La geografía escocesa está a flor de piel en Edimburgo. En un típico día lluvioso, con Laura llegamos hasta el final de la Royal Mile y, a pocos pasos, nos internamos entre colinas y nieblas. Una rápida inmersión en el clima de las Highlands, la percepción de la naturaleza casi fundida con la ciudad.

En el siglo XVIII, Old Town tenía 80000 habitantes. Los edificios crecían hacia lo alto, con varios pisos, y el hacinamiento y las malas condiciones de salubridad hizo que algunos llamaran a Edimburgo Auld Reekie (Vieja apestosa o humeante), por los humos o los olores malsanos que expelía. Un gran incendio en 1824 destruyó muchos de los edificios altos. Y con la reconstrucción se produjeron cambios en el nivel del suelo, y la creación residual de pasadizos y bodegas usadas como escondites por marginados y criminales. Lóbregos lugares de soledad que dieron lugar también a historias de fantasmas, presentes en todas las guías turísticas; y a los asesinatos cometidos por William Burke y William Hare, en 1828, que mataban a pobres solitarios que se refugiaban en los pasadizos, y que vendían luego sus cuerpos a un médico de la Escuela de Medicina de Edimburgo para su disección.

(Datos recopilados):
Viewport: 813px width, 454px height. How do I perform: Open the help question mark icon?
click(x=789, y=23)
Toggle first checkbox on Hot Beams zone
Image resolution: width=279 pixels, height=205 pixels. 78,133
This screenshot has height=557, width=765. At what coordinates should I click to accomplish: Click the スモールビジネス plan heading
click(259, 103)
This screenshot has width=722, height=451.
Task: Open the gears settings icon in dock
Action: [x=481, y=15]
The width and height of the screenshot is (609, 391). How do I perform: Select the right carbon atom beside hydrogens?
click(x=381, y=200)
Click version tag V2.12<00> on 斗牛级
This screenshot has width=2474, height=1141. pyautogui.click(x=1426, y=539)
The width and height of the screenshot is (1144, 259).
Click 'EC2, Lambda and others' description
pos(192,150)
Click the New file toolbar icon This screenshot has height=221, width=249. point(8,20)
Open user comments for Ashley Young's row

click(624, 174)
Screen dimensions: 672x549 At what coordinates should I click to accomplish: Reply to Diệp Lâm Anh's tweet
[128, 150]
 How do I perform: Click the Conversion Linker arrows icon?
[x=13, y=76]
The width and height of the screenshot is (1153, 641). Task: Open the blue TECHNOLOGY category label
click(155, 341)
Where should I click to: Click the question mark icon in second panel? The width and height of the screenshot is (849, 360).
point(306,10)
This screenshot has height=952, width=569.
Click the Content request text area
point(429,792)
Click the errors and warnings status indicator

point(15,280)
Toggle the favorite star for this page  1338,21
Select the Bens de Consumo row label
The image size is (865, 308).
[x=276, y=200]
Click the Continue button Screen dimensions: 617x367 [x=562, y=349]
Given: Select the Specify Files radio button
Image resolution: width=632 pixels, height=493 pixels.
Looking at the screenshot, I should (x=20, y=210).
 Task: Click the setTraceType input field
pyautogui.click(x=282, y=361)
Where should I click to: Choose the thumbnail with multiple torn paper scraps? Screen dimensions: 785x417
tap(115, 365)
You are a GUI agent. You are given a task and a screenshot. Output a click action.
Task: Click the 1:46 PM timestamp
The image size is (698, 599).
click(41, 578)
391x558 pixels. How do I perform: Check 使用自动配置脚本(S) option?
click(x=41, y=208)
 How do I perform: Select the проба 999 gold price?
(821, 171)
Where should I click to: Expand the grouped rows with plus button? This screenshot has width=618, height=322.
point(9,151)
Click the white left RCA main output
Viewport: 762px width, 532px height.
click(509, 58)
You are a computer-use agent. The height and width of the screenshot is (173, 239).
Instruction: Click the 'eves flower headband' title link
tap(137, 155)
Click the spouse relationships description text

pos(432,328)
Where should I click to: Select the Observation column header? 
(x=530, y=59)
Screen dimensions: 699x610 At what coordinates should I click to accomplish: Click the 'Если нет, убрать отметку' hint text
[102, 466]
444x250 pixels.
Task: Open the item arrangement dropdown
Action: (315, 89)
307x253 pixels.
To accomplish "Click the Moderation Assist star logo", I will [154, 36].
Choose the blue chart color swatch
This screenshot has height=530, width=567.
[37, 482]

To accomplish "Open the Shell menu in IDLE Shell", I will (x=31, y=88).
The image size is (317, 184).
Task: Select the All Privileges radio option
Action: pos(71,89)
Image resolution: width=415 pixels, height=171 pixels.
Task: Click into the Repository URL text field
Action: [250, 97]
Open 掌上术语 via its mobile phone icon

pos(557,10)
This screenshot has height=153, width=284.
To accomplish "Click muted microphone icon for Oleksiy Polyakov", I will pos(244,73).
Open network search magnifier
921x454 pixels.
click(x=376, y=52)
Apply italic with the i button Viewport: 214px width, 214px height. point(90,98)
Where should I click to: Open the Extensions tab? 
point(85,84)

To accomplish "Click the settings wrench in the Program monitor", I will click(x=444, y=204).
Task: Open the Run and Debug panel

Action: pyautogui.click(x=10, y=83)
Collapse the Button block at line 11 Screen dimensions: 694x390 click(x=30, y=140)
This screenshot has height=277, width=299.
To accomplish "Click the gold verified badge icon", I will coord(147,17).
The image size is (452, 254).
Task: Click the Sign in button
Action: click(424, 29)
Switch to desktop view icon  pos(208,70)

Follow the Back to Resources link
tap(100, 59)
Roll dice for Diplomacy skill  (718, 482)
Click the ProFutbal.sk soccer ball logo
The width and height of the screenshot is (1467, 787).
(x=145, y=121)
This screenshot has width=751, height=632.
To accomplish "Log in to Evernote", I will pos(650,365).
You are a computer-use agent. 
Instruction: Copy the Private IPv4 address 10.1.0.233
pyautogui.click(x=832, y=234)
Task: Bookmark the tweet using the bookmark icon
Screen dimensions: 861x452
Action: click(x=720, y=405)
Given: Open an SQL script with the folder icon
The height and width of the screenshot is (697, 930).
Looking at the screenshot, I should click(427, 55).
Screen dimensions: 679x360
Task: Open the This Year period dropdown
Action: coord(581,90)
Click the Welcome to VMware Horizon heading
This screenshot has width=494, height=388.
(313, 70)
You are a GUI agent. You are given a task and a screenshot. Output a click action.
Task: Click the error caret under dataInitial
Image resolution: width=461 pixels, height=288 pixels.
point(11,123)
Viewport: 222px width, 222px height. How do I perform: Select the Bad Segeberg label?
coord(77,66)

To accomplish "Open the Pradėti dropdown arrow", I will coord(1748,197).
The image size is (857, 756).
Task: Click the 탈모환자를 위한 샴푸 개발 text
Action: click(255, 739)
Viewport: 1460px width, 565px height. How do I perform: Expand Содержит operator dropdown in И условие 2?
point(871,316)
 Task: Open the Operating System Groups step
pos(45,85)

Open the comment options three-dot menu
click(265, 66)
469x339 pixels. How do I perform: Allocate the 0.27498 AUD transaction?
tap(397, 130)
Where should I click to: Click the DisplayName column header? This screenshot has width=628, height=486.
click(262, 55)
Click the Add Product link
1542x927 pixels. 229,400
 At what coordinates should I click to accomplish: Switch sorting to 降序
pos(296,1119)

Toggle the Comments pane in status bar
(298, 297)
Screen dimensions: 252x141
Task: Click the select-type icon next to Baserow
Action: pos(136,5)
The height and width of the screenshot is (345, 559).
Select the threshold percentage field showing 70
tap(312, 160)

(TAREA): Prosigue el texto sobre Edimburgo a partir de su última oración. Las filas no tienen relación alguna con el texto.

(RESPUESTA DEL EJERCICIO):
La comunicación de la capital escocesa con Glasgow, Inverness, Stirling, y otras ciudades y pueblos, fluye por la estación de trenes de Waverley. Allí, un pasajero escuchó nuestro español y sorprendido nos preguntó de dónde veníamos. Era un veterinario uruguayo, radicado en suelo escocés hacía décadas. En la conversación que tuvimos no dejó de destacar que Edimburgo era una ciudad apacible, a escala humana, a diferencia de la cosmopolita y bulliciosa Londres.

Y la relación con la vanguardia cultural es parte de la esencia edimburguesa. Se la llamó también Atenas del Norte por su fervor cultural, y por el Monumento Nacional de Escocia, en la colina de Calton Hill. Una estructura de templo griego, inconclusa, en una altura desde la que es visible toda Edimburgo, edificada en homenaje a los soldados y marinos escoceses que batallaron en las Guerras napoleónicas (1803-1815). En ese lugar vuelven los gaiteros a nuestra imaginación y creemos escuchar la carga de la infantería y la caballería escocesas que, entre gaiteros valientes, avanzó hacia su destino en la gran batalla de Waterloo, en la que Napoleón fue finalmente derrotado.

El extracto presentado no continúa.